- **EXCERTO DA FONTE**:
○ ○ ○ ○ ○
+ do que 1
Tem sido assinalado aqui, quase desde que este blogue surgiu. O ano passado foi assim: https://cartografiapessoal.wordpress.com/2014/03/23/21-marco-dia-da-poesia/
Este ano não é exceção, por isso esta seleção de poemas e fotografias. Pensei nisto para este ano.
Também cumpri uma tradição pessoal neste dia: comprar um livro de poemas. O poema e o poeta escolhidos vão fechar este texto. Escolhi poemas que convocam lugares, espírito dos lugares, emoções ditas em formas de palavras. Quando é possível e por quem tão bem sabe dizer.
Para além do óbvio critério das minhas preferências pessoais, acresce o das minhas revisitações destas palavras, motivadas pelas minhas recentes viagens. Havia ainda que procurar nos meus arquivos fotográficos as imagens para os poemas.
O resultado é este que aqui deixo, o objetivo é celebrar a POESIA.
MORTE EM VENEZA
De muitas coisas se pode morrer
em Veneza
De velhice de susto
de peste
ou de beleza
Jorge de Sousa Braga
LISBOA
Digo:
«Lisboa»
Quando atravesso – vinda do sul – o rio
E a cidade a que chego abre-se como se do meu nome nascesse
Abre-se e ergue-se em sua extensão nocturna
Em seu longo luzir de azul e rio
Em seu corpo amontoado de colinas –
Vejo-a melhor porque a digo
Tudo se mostra melhor porque digo
Tudo mostra melhor o seu estar e a sua carência
Porque digo
Lisboa com seu nome de ser e de não-ser
Com seus meandros de espanto insónia e lata
E seu secreto rebrilhar de coisa de teatro
Seu conivente sorrir de intriga e máscara
Enquanto o largo mar a Ocidente se dilata
Lisboa oscilando como uma grande barca
Lisboa cruelmente construída ao longo da sua própria ausência
Digo o nome da cidade
– Digo para ver
Sophia de Mello Breyner Andresen
«IN SUL PASSO D’ARNO»
○ ○ ○ ○ ○
- **MATERIAL FORNECIDO**:

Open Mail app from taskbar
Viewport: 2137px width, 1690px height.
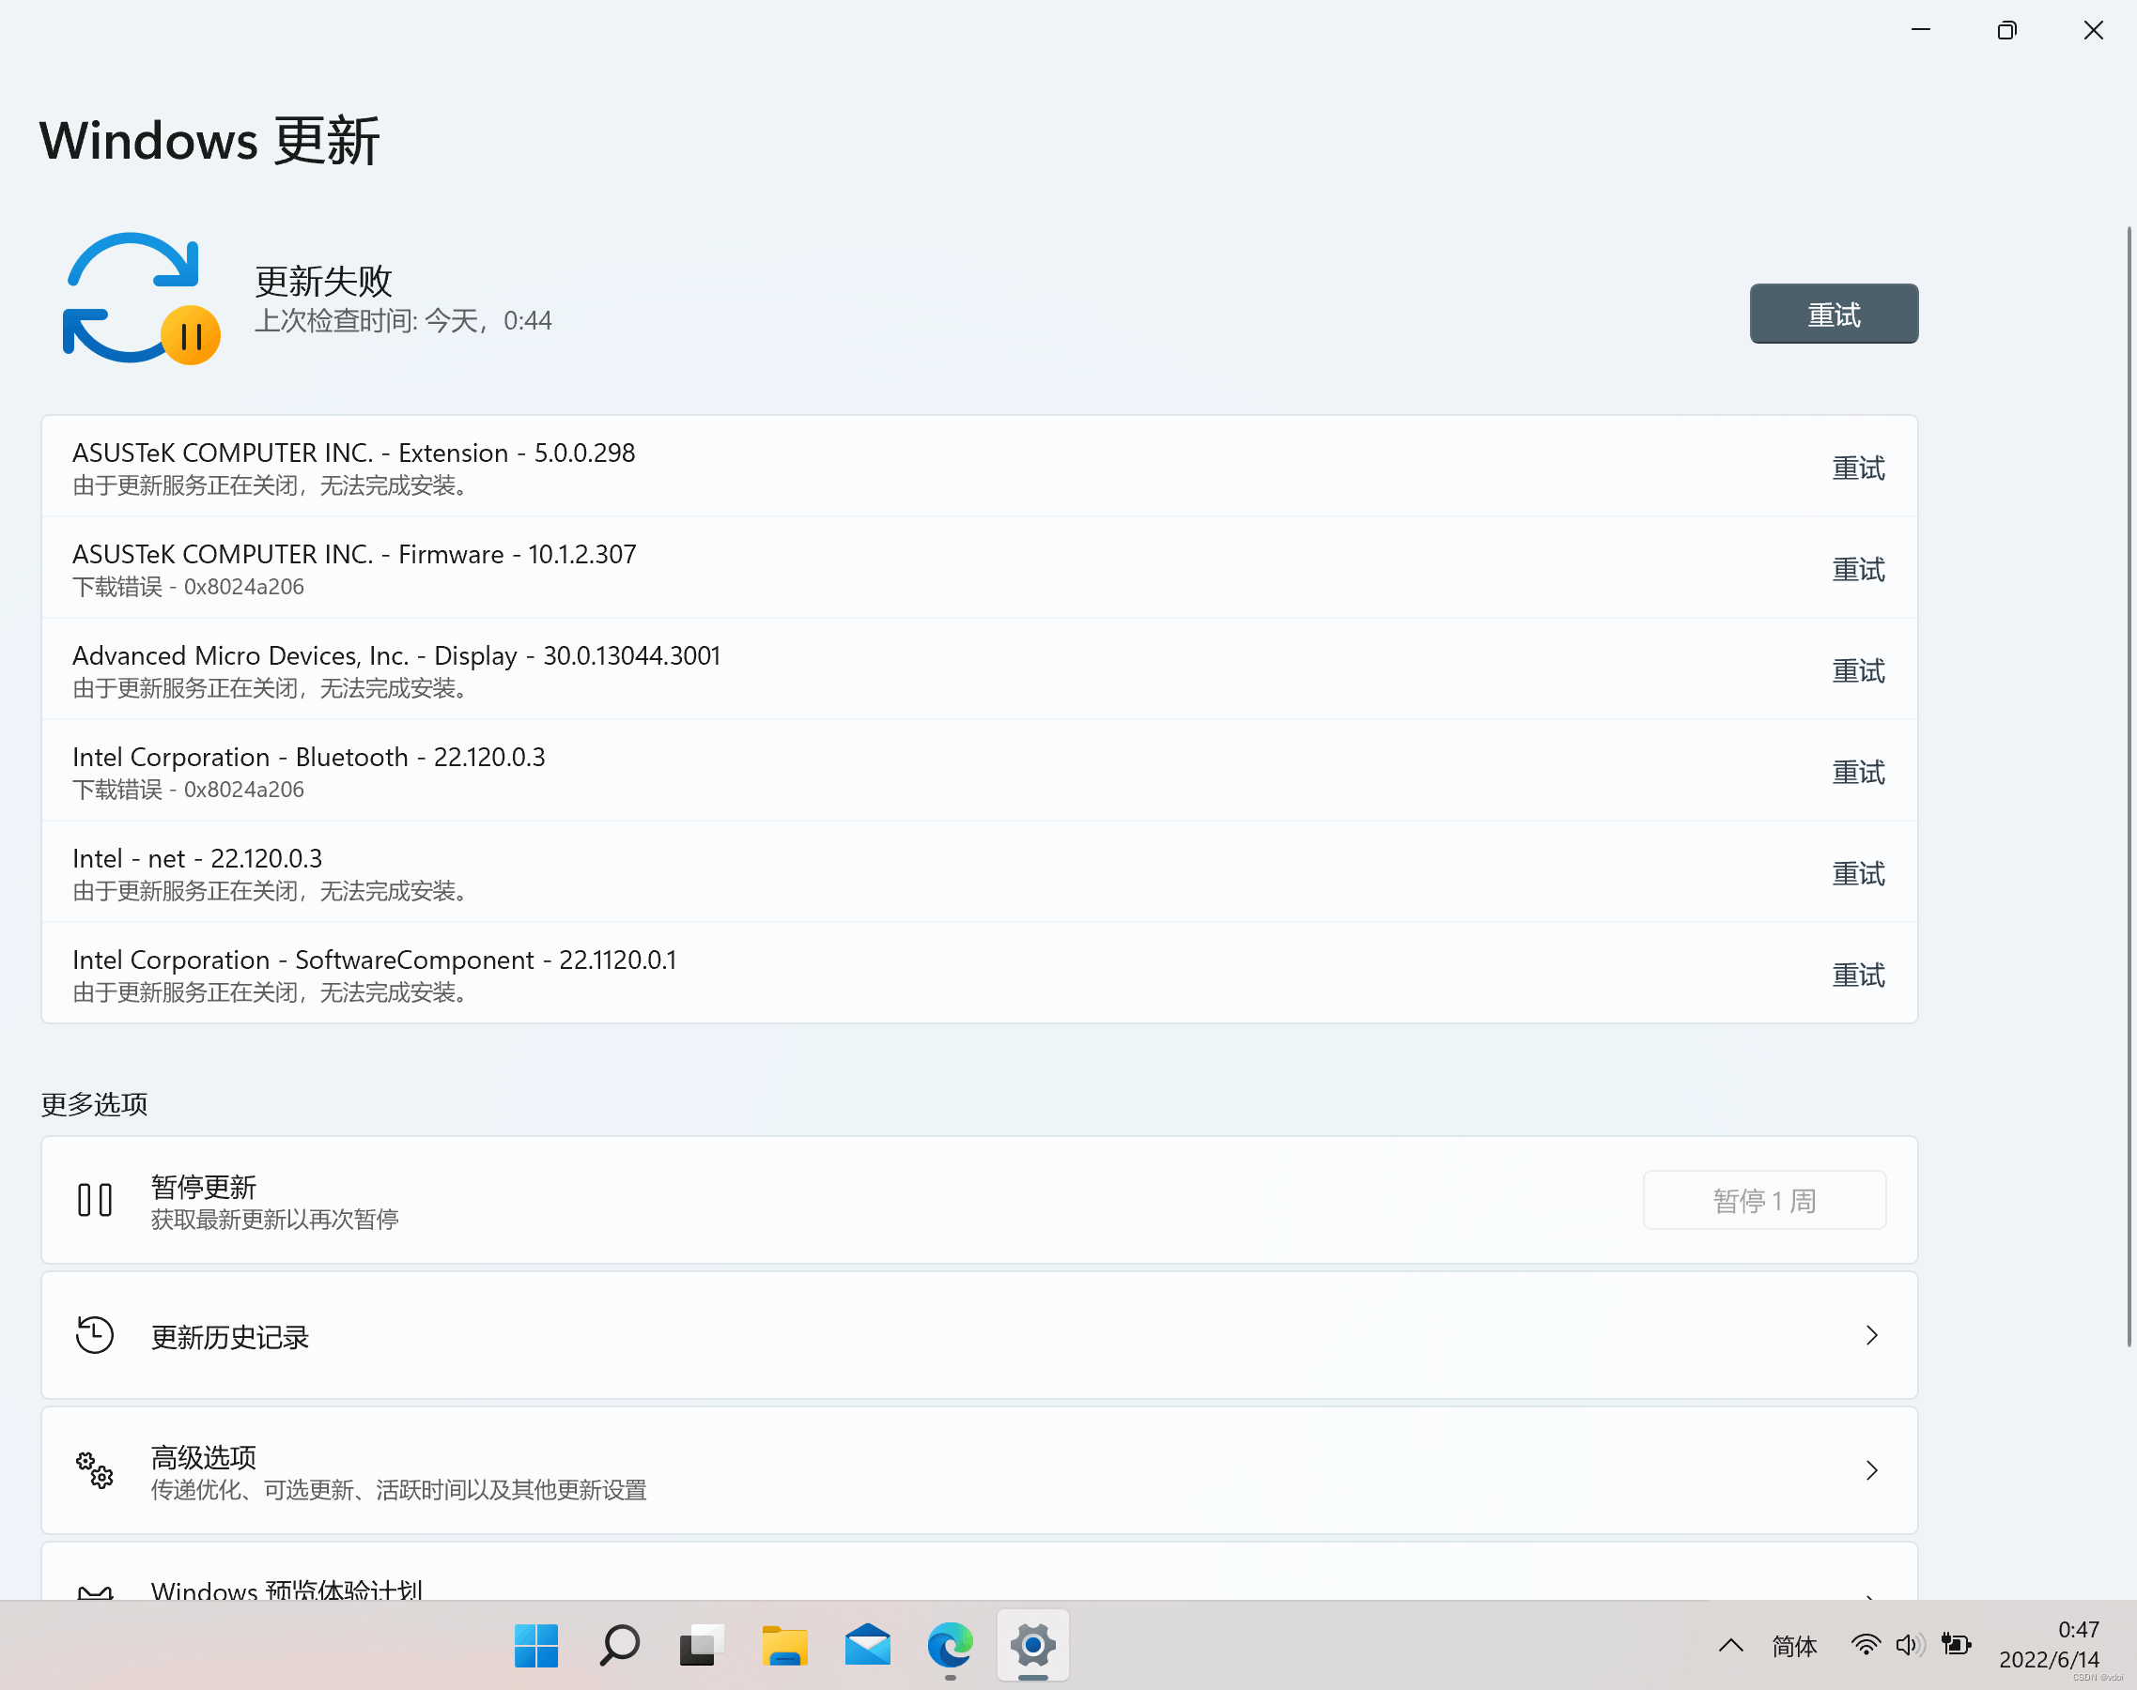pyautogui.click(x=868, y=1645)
○ ○ ○ ○ ○
- **REQUISITOS DO EXERCÍCIO**:
A – Substitua "poemas" por "versos" no trecho do texto sobre o Dia da Poesia compreendido entre "Também cumpri uma" e "celebrar a POESIA.", inclusive, e apresente o trecho resultante.
B – Prossiga o texto sobre o Dia da Poesia a partir do ponto em que termina.
As linhas apresentadas não são necessárias para a realização deste exercício.

- **RESULTADOS POR ORDEM**:
A –
Também cumpri uma tradição pessoal neste dia: comprar um livro de versos. O poema e o poeta escolhidos vão fechar este texto. Escolhi versos que convocam lugares, espírito dos lugares, emoções ditas em formas de palavras. Quando é possível e por quem tão bem sabe dizer.
Para além do óbvio critério das minhas preferências pessoais, acresce o das minhas revisitações destas palavras, motivadas pelas minhas recentes viagens. Havia ainda que procurar nos meus arquivos fotográficos as imagens para os versos.
O resultado é este que aqui deixo, o objetivo é celebrar a POESIA.

B –
Debaixo passa o Arno.
Passam as mãos,
o silêncio,
as palavras,
uns olhos muito verdes,
muito azuis,
uma criança.
Passa o Arno.
Lento, magro, sujo:
passa.
Se fora limpo e claro
e rumoroso,
seria ainda o Arno:
também passava.
Eugénio de Andrade
GRANADA
Granada, calle de Elvira,
donde viven las manolas,
las que se van a la Alhambra,
las tres y las cuatro solas.
Una vestida de verde,
otra de malva, y la otra,
un corselete escocés
con cintas hasta la cola.
Las que van delante, garzas
la que va detrás, paloma,
abren por las alamedas
muselinas misteriosas.
¡Ay, qué oscura está la Alhambra!
¿Adónde irán las manolas
mientras sufren en la umbría
el surtidor y la rosa?
¿Qué galanes las esperan?
¿Bajo qué mirto reposan?
¿Qué manos roban perfumes
a sus dos flores redondas?
Nadie va con ellas, nadie;
dos garzas y una paloma.
Pero en el mundo hay galanes
que se tapan con las hojas.
La catedral ha dejado
bronces que la brisa toma;
El Genil duerme a sus bueyes
y el Dauro a sus mariposas.
La noche viene cargada
con sus colinas de sombra;
una enseña los zapatos
entre volantes de blonda;
la mayor abre sus ojos
y la menor los entorna.
¿Quién serán aquellas tres
de alto pecho y larga cola?
¿Por qué agitan los pañuelos?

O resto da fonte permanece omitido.